### WHAT THE EXERCISE ASKS
Please write out the data that follows, word for word.

### DATA TO PROCESS
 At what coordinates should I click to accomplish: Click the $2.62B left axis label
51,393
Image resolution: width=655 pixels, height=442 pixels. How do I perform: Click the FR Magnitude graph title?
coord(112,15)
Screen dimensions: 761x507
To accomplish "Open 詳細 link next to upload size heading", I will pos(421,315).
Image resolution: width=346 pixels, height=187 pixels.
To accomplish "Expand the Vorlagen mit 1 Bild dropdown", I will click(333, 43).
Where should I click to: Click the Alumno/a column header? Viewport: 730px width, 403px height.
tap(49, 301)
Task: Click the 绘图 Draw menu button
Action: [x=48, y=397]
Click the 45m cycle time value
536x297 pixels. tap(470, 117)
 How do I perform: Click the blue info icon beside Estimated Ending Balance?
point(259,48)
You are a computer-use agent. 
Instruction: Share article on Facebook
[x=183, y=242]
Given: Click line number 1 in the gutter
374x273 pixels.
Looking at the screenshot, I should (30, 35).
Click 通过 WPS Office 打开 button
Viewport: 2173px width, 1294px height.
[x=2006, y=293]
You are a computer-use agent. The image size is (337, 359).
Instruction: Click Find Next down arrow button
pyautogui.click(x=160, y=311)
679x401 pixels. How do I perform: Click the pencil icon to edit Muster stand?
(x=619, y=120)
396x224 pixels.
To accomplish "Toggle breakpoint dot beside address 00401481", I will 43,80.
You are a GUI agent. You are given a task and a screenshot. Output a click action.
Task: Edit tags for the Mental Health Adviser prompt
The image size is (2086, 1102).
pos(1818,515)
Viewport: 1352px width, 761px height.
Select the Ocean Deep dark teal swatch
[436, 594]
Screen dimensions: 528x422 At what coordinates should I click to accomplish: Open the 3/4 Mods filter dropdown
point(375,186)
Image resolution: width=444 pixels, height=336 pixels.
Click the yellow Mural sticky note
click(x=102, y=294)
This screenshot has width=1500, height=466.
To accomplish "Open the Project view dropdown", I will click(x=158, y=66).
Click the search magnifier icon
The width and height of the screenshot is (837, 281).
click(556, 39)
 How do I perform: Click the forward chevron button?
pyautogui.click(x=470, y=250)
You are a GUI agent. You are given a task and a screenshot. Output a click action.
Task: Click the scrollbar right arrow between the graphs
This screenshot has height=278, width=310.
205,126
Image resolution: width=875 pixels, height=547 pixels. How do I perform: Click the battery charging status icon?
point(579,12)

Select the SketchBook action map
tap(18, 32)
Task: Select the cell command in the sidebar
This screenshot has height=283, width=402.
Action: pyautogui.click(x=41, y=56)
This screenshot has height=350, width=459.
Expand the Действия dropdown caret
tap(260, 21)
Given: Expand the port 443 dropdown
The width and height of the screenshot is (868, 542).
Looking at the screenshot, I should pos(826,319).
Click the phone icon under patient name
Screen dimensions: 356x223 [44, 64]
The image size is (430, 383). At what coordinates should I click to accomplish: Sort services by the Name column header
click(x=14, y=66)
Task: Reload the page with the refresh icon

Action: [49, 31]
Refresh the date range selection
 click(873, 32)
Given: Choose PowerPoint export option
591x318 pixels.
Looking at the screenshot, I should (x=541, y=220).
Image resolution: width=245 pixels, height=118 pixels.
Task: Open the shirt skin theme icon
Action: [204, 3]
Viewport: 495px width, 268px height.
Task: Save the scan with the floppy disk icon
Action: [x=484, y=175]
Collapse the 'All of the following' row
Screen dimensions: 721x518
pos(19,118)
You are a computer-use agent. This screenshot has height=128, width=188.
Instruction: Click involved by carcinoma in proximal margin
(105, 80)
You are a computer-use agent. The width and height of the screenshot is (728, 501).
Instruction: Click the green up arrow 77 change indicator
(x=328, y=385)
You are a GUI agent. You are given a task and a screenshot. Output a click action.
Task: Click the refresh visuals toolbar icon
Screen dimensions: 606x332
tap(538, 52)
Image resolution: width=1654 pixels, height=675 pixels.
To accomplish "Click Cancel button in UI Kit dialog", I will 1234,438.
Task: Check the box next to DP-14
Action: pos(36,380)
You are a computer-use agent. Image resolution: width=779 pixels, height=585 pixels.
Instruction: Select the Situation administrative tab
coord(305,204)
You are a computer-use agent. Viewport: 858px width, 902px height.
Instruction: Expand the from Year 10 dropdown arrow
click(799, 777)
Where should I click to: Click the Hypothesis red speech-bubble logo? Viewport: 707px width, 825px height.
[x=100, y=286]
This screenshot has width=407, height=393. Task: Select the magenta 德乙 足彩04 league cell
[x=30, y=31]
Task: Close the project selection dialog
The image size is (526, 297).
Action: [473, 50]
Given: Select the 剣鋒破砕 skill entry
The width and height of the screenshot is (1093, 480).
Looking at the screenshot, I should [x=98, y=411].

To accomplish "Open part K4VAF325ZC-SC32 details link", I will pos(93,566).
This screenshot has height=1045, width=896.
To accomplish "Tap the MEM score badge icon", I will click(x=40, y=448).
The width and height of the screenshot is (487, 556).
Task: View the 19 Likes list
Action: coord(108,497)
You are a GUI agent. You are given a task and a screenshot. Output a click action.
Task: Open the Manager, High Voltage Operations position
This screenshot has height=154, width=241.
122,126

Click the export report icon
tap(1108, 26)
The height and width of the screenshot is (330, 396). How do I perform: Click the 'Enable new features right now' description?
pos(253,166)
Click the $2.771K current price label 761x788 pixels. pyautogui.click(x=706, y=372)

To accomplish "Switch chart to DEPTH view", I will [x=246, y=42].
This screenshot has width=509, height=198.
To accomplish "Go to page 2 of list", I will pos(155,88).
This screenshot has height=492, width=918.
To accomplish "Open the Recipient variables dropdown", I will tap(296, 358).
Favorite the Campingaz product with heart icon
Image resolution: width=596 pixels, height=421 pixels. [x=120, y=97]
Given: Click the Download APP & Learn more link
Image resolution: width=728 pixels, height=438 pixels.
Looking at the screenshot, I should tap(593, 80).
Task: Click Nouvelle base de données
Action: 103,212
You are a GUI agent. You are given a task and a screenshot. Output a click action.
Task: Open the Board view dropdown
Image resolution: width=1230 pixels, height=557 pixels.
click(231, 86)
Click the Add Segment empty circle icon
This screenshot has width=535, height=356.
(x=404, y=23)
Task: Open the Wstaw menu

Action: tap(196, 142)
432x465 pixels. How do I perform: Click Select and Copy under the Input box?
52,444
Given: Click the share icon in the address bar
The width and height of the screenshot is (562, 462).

### SOLUTION BELOW
 At what coordinates should I click to accomplish: Click the $2.62B left axis label
51,393
Image resolution: width=655 pixels, height=442 pixels. How do I perform: Click the FR Magnitude graph title?
coord(112,15)
Screen dimensions: 761x507
To accomplish "Open 詳細 link next to upload size heading", I will pos(421,315).
Image resolution: width=346 pixels, height=187 pixels.
To accomplish "Expand the Vorlagen mit 1 Bild dropdown", I will click(333, 43).
Where should I click to: Click the Alumno/a column header? Viewport: 730px width, 403px height.
tap(49, 301)
Task: Click the 绘图 Draw menu button
Action: [x=48, y=397]
Click the 45m cycle time value
536x297 pixels. tap(470, 117)
 How do I perform: Click the blue info icon beside Estimated Ending Balance?
point(259,48)
You are a computer-use agent. 
Instruction: Share article on Facebook
[x=183, y=242]
Given: Click line number 1 in the gutter
374x273 pixels.
Looking at the screenshot, I should (30, 35).
Click 通过 WPS Office 打开 button
Viewport: 2173px width, 1294px height.
[x=2006, y=293]
You are a computer-use agent. The image size is (337, 359).
Instruction: Click Find Next down arrow button
pyautogui.click(x=160, y=311)
679x401 pixels. How do I perform: Click the pencil icon to edit Muster stand?
(x=619, y=120)
396x224 pixels.
To accomplish "Toggle breakpoint dot beside address 00401481", I will 43,80.
You are a GUI agent. You are given a task and a screenshot. Output a click action.
Task: Edit tags for the Mental Health Adviser prompt
The image size is (2086, 1102).
pos(1818,515)
Viewport: 1352px width, 761px height.
Select the Ocean Deep dark teal swatch
[436, 594]
Screen dimensions: 528x422 At what coordinates should I click to accomplish: Open the 3/4 Mods filter dropdown
point(375,186)
Image resolution: width=444 pixels, height=336 pixels.
Click the yellow Mural sticky note
click(x=102, y=294)
This screenshot has width=1500, height=466.
To accomplish "Open the Project view dropdown", I will click(x=158, y=66).
Click the search magnifier icon
The width and height of the screenshot is (837, 281).
click(556, 39)
 How do I perform: Click the forward chevron button?
pyautogui.click(x=470, y=250)
You are a GUI agent. You are given a task and a screenshot. Output a click action.
Task: Click the scrollbar right arrow between the graphs
This screenshot has height=278, width=310.
205,126
Image resolution: width=875 pixels, height=547 pixels. How do I perform: Click the battery charging status icon?
point(579,12)

Select the SketchBook action map
tap(18, 32)
Task: Select the cell command in the sidebar
This screenshot has height=283, width=402.
Action: pyautogui.click(x=41, y=56)
This screenshot has height=350, width=459.
Expand the Действия dropdown caret
tap(260, 21)
Given: Expand the port 443 dropdown
The width and height of the screenshot is (868, 542).
Looking at the screenshot, I should pos(826,319).
Click the phone icon under patient name
Screen dimensions: 356x223 [44, 64]
The image size is (430, 383). At what coordinates should I click to accomplish: Sort services by the Name column header
click(x=14, y=66)
Task: Reload the page with the refresh icon

Action: [49, 31]
Refresh the date range selection
 click(873, 32)
Given: Choose PowerPoint export option
591x318 pixels.
Looking at the screenshot, I should (x=541, y=220).
Image resolution: width=245 pixels, height=118 pixels.
Task: Open the shirt skin theme icon
Action: [204, 3]
Viewport: 495px width, 268px height.
Task: Save the scan with the floppy disk icon
Action: [x=484, y=175]
Collapse the 'All of the following' row
Screen dimensions: 721x518
pos(19,118)
You are a computer-use agent. This screenshot has height=128, width=188.
Instruction: Click involved by carcinoma in proximal margin
(105, 80)
You are a computer-use agent. The width and height of the screenshot is (728, 501).
Instruction: Click the green up arrow 77 change indicator
(x=328, y=385)
You are a GUI agent. You are given a task and a screenshot. Output a click action.
Task: Click the refresh visuals toolbar icon
Screen dimensions: 606x332
tap(538, 52)
Image resolution: width=1654 pixels, height=675 pixels.
To accomplish "Click Cancel button in UI Kit dialog", I will 1234,438.
Task: Check the box next to DP-14
Action: pos(36,380)
You are a computer-use agent. Image resolution: width=779 pixels, height=585 pixels.
Instruction: Select the Situation administrative tab
coord(305,204)
You are a computer-use agent. Viewport: 858px width, 902px height.
Instruction: Expand the from Year 10 dropdown arrow
click(799, 777)
Where should I click to: Click the Hypothesis red speech-bubble logo? Viewport: 707px width, 825px height.
[x=100, y=286]
This screenshot has width=407, height=393. Task: Select the magenta 德乙 足彩04 league cell
[x=30, y=31]
Task: Close the project selection dialog
The image size is (526, 297).
Action: [473, 50]
Given: Select the 剣鋒破砕 skill entry
The width and height of the screenshot is (1093, 480).
Looking at the screenshot, I should [x=98, y=411].

To accomplish "Open part K4VAF325ZC-SC32 details link", I will pos(93,566).
This screenshot has height=1045, width=896.
To accomplish "Tap the MEM score badge icon", I will click(x=40, y=448).
The width and height of the screenshot is (487, 556).
Task: View the 19 Likes list
Action: coord(108,497)
You are a GUI agent. You are given a task and a screenshot. Output a click action.
Task: Open the Manager, High Voltage Operations position
This screenshot has height=154, width=241.
122,126

Click the export report icon
tap(1108, 26)
The height and width of the screenshot is (330, 396). How do I perform: Click the 'Enable new features right now' description?
pos(253,166)
Click the $2.771K current price label 761x788 pixels. pyautogui.click(x=706, y=372)

To accomplish "Switch chart to DEPTH view", I will [x=246, y=42].
This screenshot has width=509, height=198.
To accomplish "Go to page 2 of list", I will pos(155,88).
This screenshot has height=492, width=918.
To accomplish "Open the Recipient variables dropdown", I will tap(296, 358).
Favorite the Campingaz product with heart icon
Image resolution: width=596 pixels, height=421 pixels. [x=120, y=97]
Given: Click the Download APP & Learn more link
Image resolution: width=728 pixels, height=438 pixels.
Looking at the screenshot, I should tap(593, 80).
Task: Click Nouvelle base de données
Action: 103,212
You are a GUI agent. You are given a task and a screenshot. Output a click action.
Task: Open the Board view dropdown
Image resolution: width=1230 pixels, height=557 pixels.
click(231, 86)
Click the Add Segment empty circle icon
This screenshot has width=535, height=356.
(x=404, y=23)
Task: Open the Wstaw menu

Action: tap(196, 142)
432x465 pixels. How do I perform: Click Select and Copy under the Input box?
52,444
Given: Click the share icon in the address bar
The width and height of the screenshot is (562, 462).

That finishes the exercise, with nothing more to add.